WHAT YOU NEED TO DO:
Transcribe every entry that follows, word for word, and omit the images.

** MATERIAL TO PROCESS follows **

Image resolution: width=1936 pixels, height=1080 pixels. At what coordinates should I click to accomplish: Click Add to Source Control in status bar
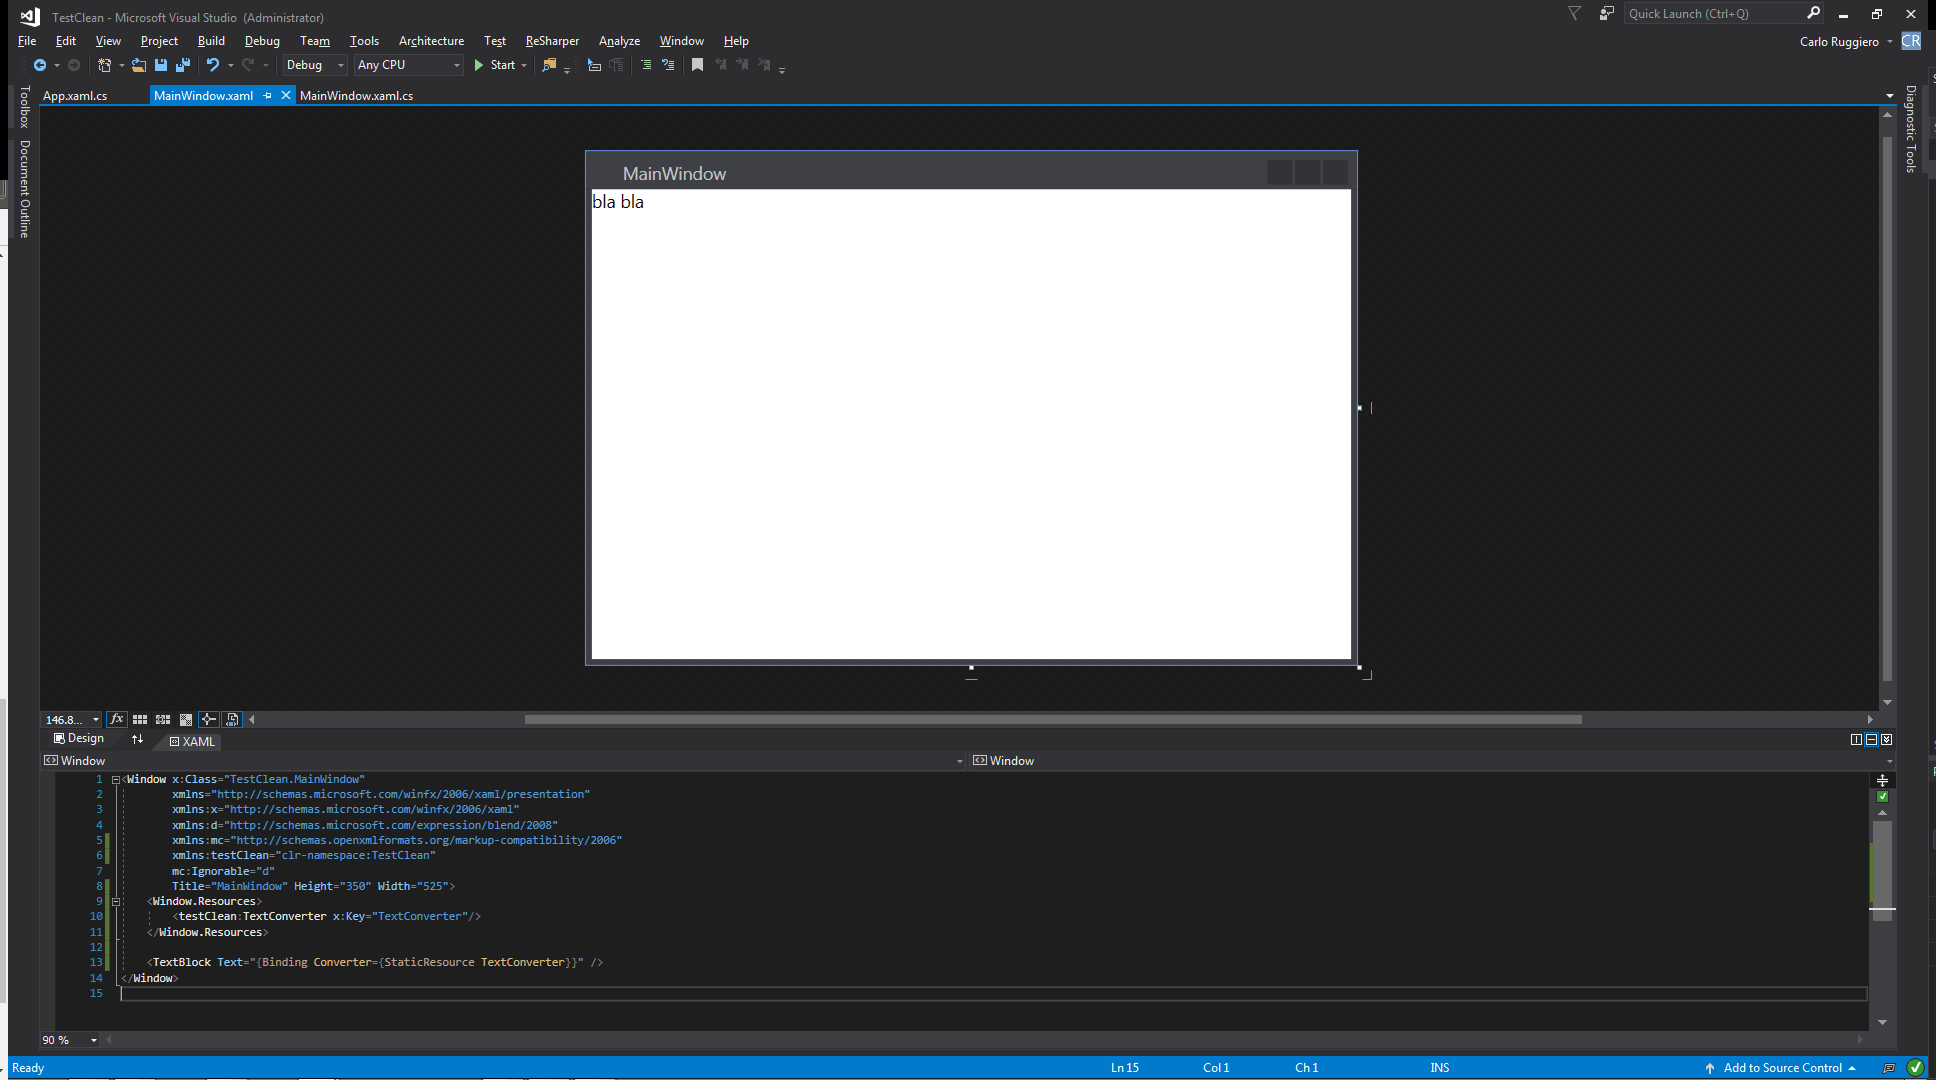tap(1781, 1068)
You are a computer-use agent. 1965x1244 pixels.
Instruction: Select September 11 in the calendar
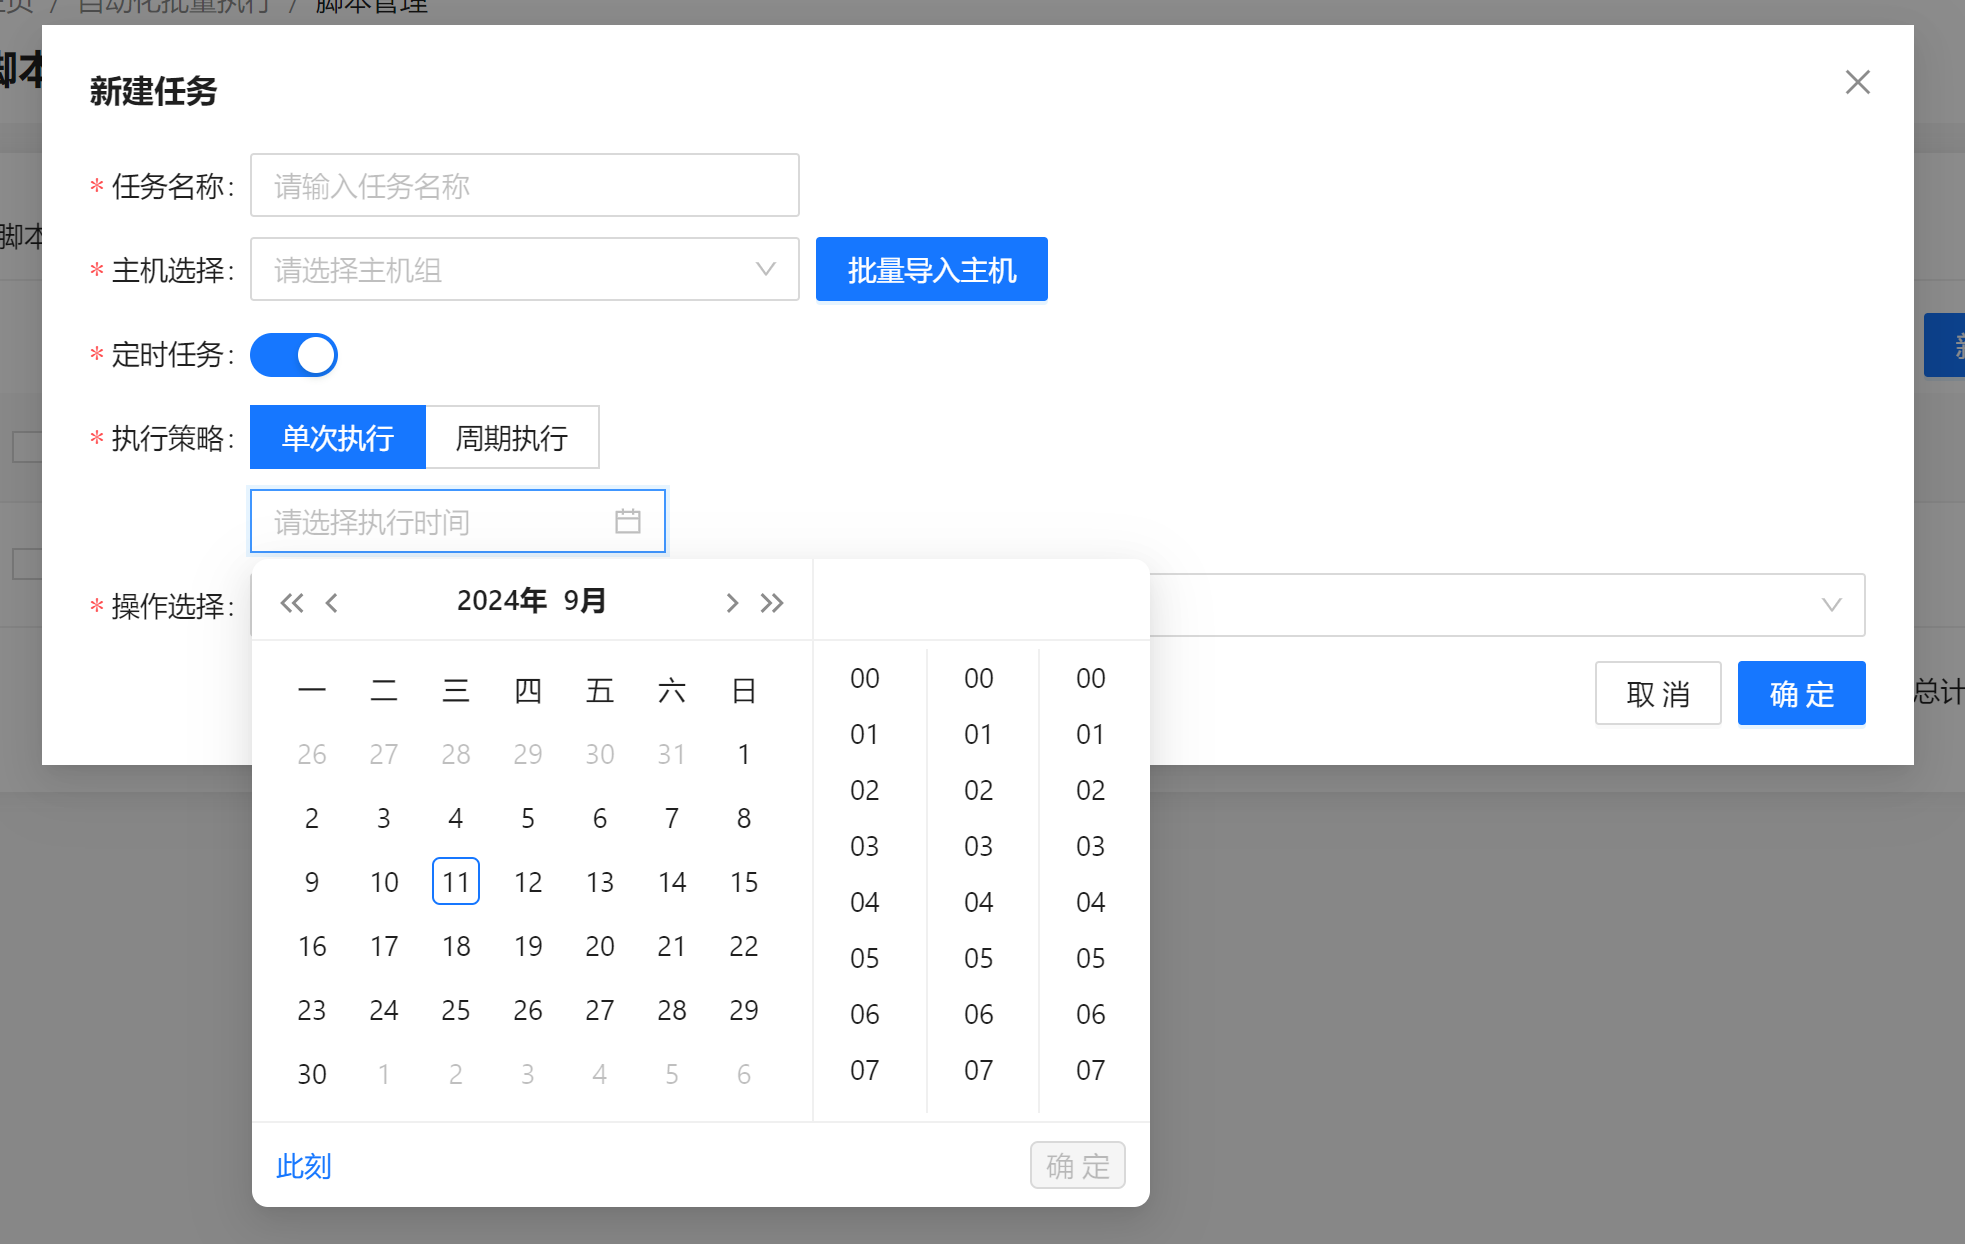tap(456, 882)
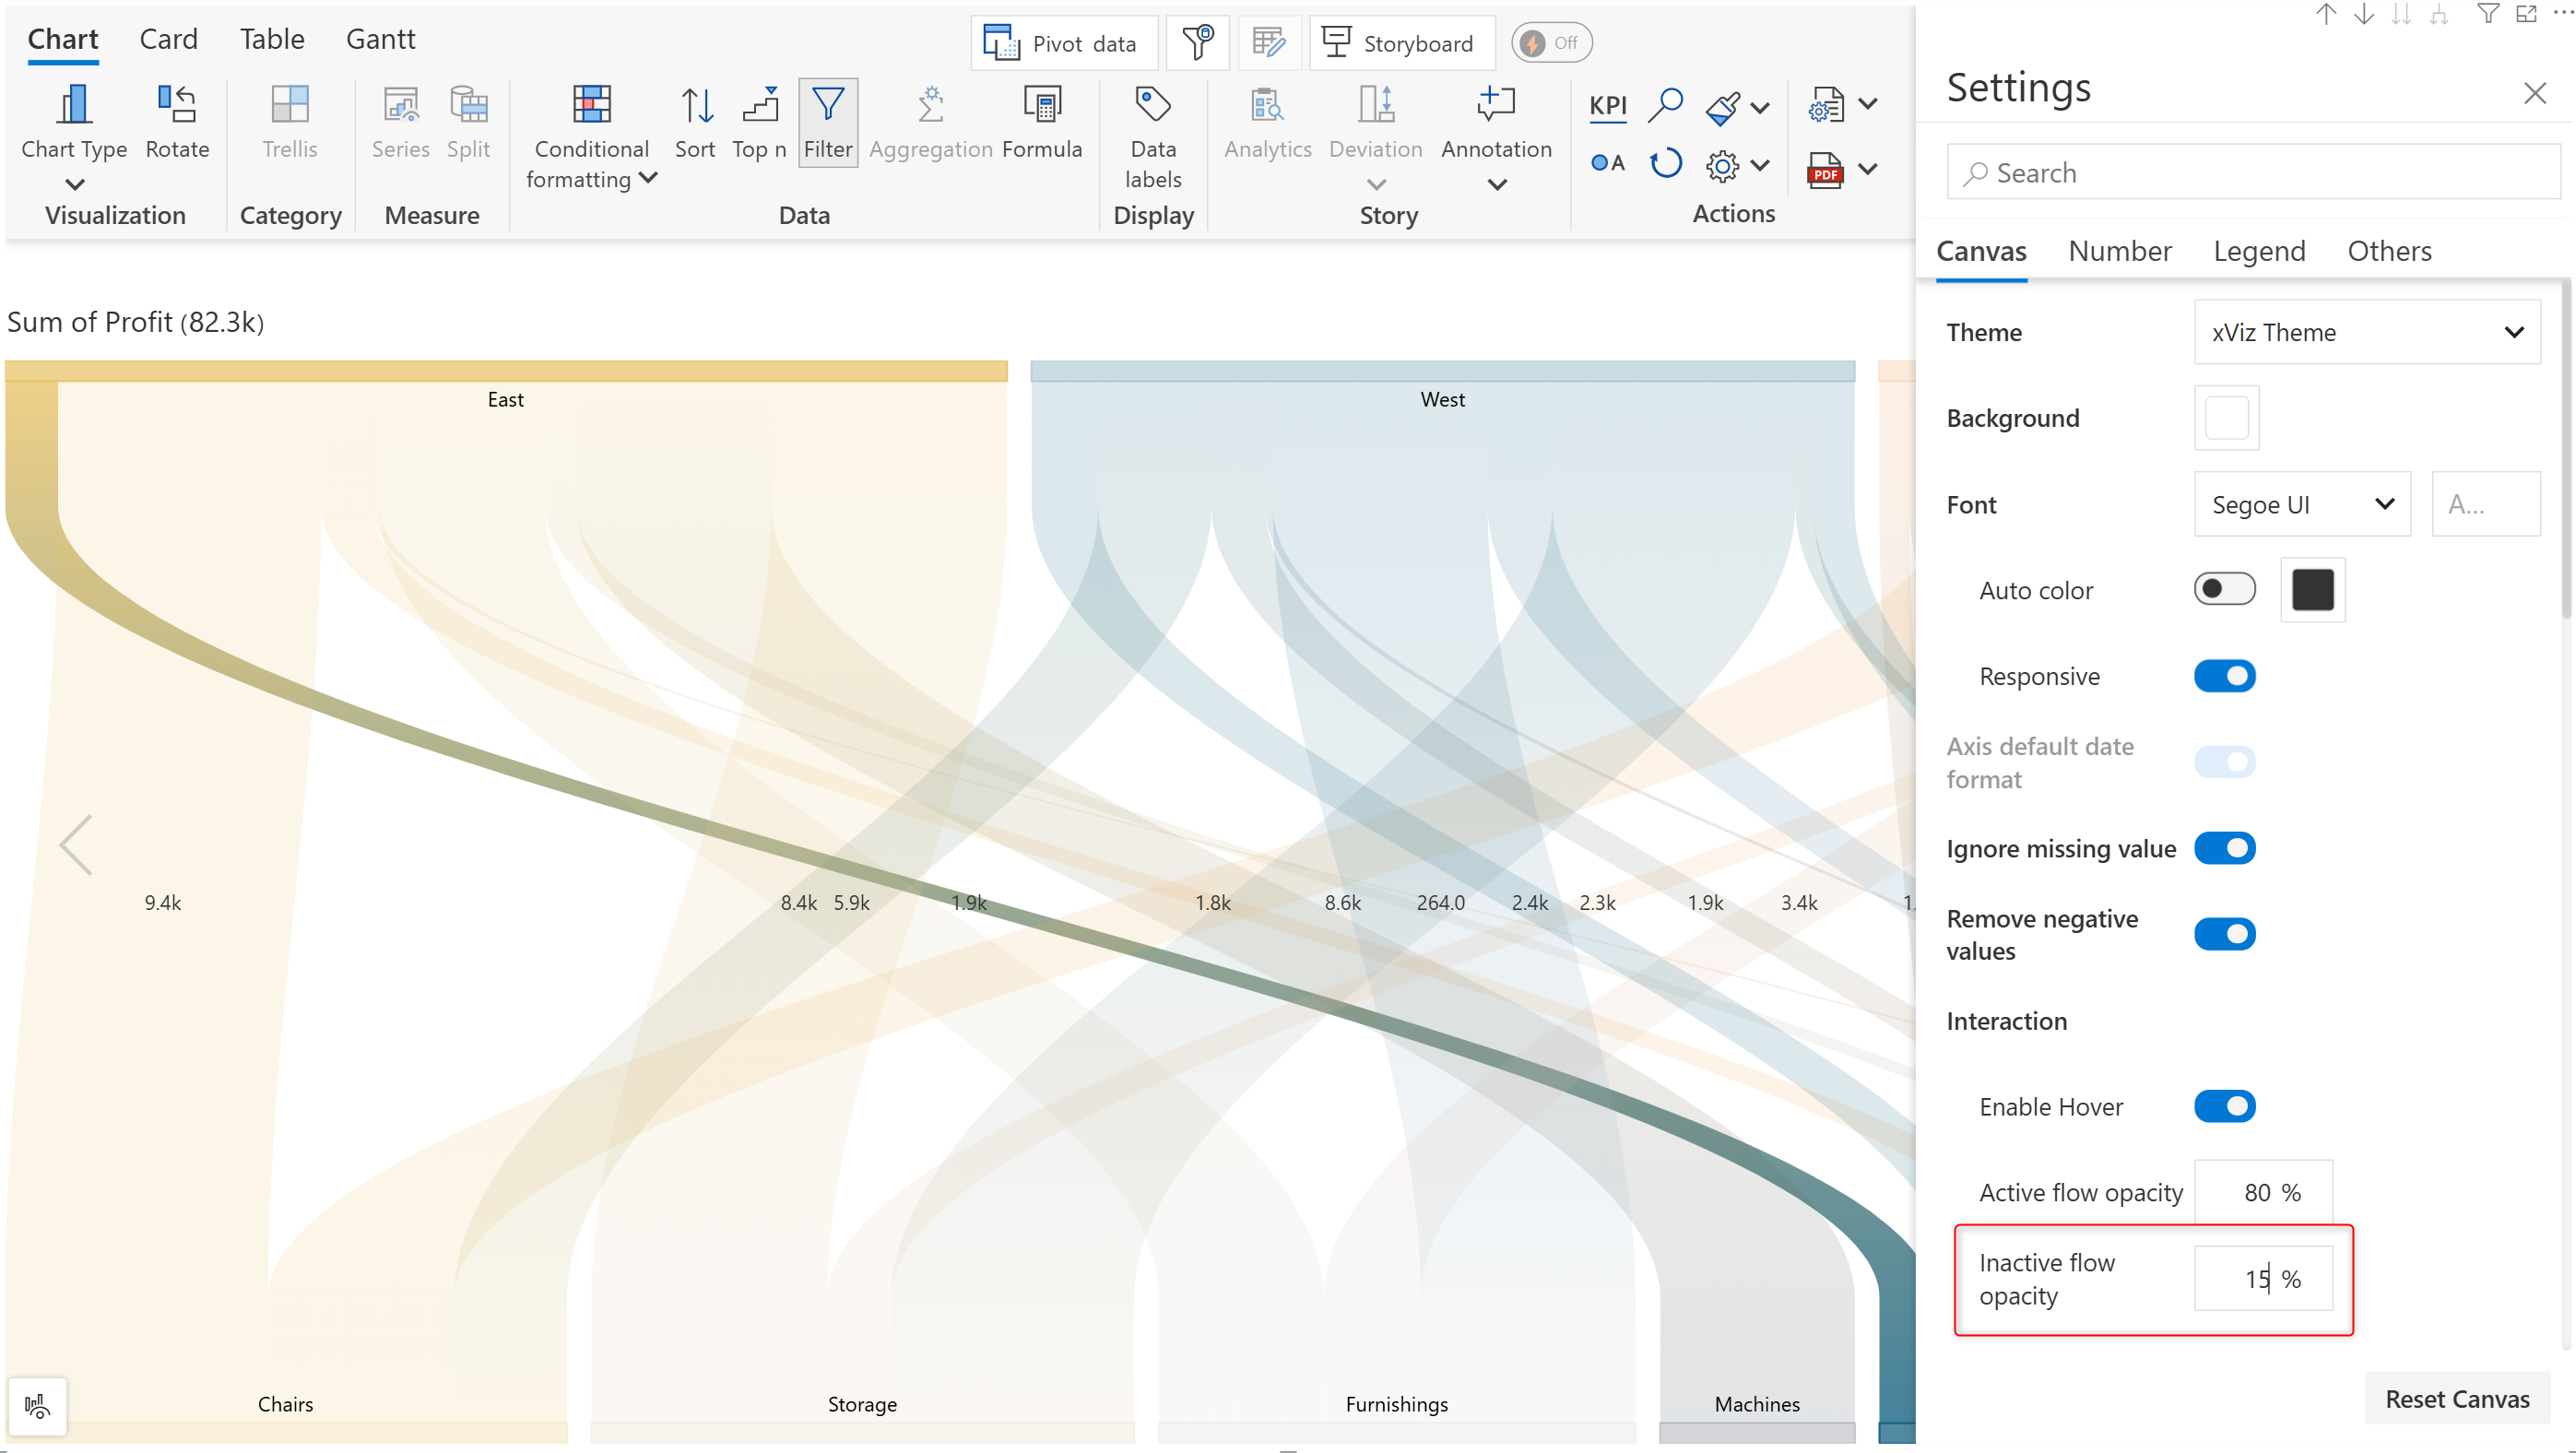Click the Rotate chart icon

[x=177, y=105]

** End of MATERIAL TO PROCESS **

OUTPUT FOR THIS EXERCISE:
Image resolution: width=1936 pixels, height=1080 pixels. At what coordinates should I click to accomplish: Click Add to Source Control in status bar
tap(1781, 1068)
You are a computer-use agent. 1965x1244 pixels.
Instruction: Select September 11 in the calendar
tap(456, 882)
Click the Rotate chart icon

[x=177, y=105]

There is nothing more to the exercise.